Thomas Curbillon, Place Ste-Opportune, Jazz & People ****

Charmant, merveilleuse. You can almost taste the Gauloises. Feel the laidback swing in the arranging. Crooning in French, what's not to like from the deftly bruised tones of Thomas Curbillon? Surrounded by a very confident feel that is a huge 1950s …

Published: 12 Oct 2021. Updated: 2 years.

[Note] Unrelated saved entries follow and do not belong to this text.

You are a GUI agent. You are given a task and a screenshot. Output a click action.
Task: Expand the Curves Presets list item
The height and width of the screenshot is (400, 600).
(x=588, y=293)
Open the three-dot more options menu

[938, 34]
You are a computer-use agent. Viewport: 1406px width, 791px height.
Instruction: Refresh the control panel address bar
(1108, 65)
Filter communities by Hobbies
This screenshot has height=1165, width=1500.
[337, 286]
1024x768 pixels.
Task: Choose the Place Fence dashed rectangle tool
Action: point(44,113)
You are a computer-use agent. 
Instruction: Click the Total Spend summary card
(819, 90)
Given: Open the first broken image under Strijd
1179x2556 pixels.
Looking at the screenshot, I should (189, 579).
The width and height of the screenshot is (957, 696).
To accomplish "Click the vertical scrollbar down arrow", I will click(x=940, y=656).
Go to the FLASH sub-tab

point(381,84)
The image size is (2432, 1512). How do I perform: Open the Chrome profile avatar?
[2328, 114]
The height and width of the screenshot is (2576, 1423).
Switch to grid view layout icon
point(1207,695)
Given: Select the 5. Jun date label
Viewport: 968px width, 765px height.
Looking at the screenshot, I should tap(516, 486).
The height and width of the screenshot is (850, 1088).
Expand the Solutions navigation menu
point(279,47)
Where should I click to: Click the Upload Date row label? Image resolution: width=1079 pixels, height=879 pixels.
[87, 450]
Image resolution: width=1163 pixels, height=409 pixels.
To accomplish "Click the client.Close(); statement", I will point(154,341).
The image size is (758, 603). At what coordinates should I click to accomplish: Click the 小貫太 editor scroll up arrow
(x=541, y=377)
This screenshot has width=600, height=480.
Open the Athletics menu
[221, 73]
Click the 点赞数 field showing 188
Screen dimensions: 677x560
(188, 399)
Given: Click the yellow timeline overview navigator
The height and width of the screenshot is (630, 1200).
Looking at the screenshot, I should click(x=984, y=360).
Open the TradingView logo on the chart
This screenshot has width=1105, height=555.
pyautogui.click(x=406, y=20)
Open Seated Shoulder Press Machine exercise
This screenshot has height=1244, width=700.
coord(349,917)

Charmant, merveilleuse. You can almost taste the Gauloises. Feel the laidback swing in the arranging. Crooning in French, what's not to like from the deftly bruised tones of Thomas Curbillon? Surrounded by a very confident feel that is a huge 1950s throwback and yet hip today somehow Curbillon's bluesy guitar-playing is also excellent and listen, sounding very chilled indeed, is the ludicrously underknown (beyond Belgium and France anyway) Eric Legnini on piano beautifully slotting into the groove.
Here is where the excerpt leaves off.